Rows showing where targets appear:
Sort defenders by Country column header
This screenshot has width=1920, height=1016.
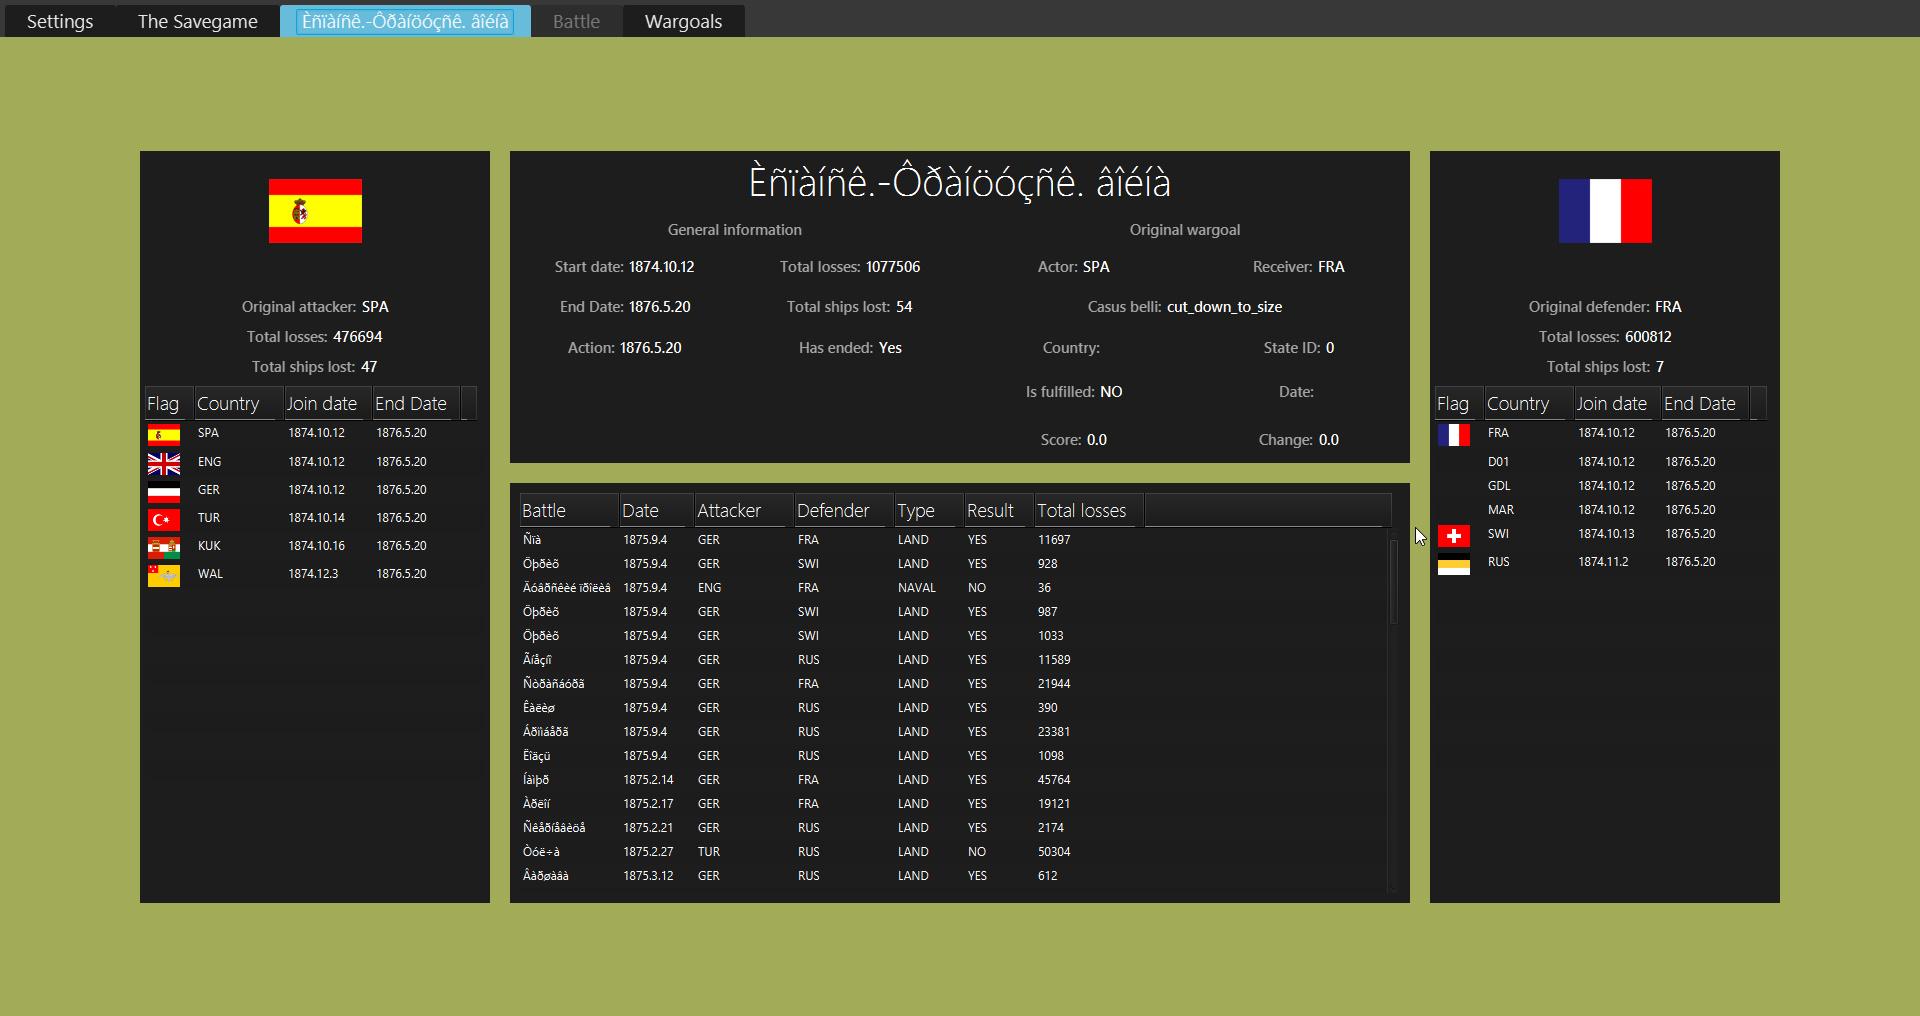1518,403
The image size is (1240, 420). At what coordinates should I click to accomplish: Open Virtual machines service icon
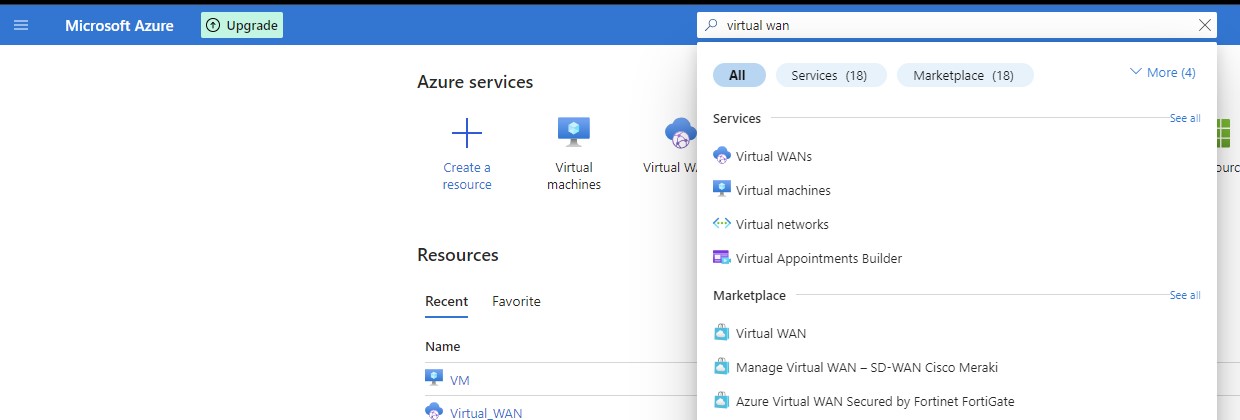pos(573,133)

Task description:
Reproduce all of the rows above, replacing "column header" with "heading" and leaving everything else unchanged. Omit the pictures from your answer.

Response to this task:
Sort defenders by Country heading
This screenshot has width=1920, height=1016.
1518,403
The image size is (1240, 420). At what coordinates should I click to accomplish: Open Virtual machines service icon
pos(573,133)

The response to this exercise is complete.